[Extracted records]
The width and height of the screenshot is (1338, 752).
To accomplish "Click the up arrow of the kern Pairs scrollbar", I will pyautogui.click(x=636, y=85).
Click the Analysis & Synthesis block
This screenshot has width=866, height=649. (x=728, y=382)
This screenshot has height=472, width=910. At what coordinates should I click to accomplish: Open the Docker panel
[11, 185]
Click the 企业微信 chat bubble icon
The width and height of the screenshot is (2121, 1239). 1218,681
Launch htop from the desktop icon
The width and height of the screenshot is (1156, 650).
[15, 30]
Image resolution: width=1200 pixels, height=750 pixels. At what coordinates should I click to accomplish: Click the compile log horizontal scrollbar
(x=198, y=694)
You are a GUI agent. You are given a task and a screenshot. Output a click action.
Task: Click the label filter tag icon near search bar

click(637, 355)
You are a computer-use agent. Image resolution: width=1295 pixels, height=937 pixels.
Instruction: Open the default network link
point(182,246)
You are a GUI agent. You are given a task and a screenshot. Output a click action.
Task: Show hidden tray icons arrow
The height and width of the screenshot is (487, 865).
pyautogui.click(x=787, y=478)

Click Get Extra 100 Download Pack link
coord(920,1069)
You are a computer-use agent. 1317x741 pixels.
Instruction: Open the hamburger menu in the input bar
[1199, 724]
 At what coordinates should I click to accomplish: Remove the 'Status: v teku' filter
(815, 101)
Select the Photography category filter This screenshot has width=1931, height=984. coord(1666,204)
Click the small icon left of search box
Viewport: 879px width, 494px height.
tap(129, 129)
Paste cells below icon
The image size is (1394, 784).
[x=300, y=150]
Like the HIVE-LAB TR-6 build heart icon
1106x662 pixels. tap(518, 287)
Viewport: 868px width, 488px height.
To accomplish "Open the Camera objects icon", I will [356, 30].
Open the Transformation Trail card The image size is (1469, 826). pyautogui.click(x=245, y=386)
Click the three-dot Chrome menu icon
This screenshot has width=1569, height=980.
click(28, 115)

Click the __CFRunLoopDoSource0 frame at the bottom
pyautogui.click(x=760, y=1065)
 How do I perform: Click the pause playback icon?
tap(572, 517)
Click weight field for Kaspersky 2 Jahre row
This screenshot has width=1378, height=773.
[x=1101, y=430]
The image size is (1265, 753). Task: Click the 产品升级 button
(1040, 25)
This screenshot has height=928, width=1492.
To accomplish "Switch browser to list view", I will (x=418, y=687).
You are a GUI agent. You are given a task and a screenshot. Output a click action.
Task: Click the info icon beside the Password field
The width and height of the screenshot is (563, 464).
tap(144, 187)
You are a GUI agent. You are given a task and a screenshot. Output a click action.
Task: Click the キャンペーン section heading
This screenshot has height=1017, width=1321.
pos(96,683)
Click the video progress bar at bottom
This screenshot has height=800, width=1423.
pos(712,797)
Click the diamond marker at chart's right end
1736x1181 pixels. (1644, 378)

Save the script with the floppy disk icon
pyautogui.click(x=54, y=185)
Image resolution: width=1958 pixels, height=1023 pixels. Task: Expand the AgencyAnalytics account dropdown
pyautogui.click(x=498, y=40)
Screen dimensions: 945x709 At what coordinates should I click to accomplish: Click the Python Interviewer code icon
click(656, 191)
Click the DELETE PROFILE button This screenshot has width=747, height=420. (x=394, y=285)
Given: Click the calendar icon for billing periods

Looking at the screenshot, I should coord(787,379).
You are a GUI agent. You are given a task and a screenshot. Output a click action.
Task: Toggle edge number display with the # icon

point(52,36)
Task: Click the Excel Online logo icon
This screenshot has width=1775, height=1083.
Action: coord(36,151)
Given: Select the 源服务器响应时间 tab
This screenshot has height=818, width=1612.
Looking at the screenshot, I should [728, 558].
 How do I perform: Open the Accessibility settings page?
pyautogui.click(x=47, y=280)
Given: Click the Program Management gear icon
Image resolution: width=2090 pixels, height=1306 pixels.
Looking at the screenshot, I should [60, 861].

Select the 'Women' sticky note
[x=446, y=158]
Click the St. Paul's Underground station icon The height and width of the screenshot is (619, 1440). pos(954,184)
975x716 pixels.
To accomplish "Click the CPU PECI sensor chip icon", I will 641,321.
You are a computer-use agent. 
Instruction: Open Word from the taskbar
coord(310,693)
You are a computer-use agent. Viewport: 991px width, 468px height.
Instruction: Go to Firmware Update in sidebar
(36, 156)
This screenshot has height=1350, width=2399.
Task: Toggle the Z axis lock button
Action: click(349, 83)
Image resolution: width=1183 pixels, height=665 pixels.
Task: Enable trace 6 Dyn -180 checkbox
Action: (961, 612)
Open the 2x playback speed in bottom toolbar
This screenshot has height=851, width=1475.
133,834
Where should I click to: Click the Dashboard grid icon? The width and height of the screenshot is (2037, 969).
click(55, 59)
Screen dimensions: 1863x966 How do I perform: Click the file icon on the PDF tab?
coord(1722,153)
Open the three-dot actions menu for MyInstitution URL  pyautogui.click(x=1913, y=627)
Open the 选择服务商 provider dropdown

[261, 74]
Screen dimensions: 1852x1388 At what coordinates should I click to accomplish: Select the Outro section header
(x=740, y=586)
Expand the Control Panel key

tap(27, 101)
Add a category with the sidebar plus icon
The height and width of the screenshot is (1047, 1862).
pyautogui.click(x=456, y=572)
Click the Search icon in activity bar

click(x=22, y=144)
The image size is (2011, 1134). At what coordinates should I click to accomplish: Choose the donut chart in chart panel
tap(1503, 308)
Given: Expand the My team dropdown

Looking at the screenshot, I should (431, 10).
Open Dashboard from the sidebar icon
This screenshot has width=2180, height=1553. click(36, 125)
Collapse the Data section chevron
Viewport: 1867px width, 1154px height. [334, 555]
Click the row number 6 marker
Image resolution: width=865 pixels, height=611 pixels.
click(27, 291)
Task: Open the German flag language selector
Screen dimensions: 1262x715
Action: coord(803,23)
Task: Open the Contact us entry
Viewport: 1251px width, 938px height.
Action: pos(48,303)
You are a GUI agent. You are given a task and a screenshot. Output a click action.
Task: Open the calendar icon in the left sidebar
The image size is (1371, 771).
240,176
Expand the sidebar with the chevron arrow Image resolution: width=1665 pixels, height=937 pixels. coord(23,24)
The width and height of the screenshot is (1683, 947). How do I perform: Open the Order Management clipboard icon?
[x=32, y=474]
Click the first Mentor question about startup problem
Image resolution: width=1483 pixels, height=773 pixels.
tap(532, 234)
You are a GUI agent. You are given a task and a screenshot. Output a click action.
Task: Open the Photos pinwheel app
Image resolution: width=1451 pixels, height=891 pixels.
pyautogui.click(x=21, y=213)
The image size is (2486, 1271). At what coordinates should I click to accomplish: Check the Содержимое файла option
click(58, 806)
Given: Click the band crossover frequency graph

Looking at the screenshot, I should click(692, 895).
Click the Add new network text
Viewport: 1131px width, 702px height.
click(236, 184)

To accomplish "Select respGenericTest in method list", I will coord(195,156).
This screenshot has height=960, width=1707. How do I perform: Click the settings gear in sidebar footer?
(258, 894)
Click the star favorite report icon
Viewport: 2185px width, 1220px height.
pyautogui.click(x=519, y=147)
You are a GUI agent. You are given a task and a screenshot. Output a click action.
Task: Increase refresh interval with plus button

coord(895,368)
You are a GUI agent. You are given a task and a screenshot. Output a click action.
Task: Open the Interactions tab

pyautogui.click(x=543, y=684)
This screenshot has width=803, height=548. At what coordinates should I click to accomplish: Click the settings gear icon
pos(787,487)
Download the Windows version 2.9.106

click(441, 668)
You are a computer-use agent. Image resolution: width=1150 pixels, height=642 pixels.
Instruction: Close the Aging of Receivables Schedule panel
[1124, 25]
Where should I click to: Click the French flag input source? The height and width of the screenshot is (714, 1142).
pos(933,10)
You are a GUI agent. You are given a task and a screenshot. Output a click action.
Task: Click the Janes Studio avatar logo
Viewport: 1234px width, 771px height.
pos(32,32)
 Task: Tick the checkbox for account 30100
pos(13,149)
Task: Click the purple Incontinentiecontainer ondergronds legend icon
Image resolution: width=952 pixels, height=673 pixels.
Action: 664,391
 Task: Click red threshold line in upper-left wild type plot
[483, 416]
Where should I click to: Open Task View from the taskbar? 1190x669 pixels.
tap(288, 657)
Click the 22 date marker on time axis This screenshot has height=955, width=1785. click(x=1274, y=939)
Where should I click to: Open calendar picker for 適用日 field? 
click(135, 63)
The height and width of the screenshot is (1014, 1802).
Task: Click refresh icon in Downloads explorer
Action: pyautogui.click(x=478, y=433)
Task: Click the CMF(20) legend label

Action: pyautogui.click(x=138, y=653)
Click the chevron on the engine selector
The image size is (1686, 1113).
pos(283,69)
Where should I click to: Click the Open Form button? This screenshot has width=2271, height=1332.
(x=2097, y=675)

*Assignment*
Say how many lines in the data hold the string "logo". No other content should accompany the number.

*Answer box*
2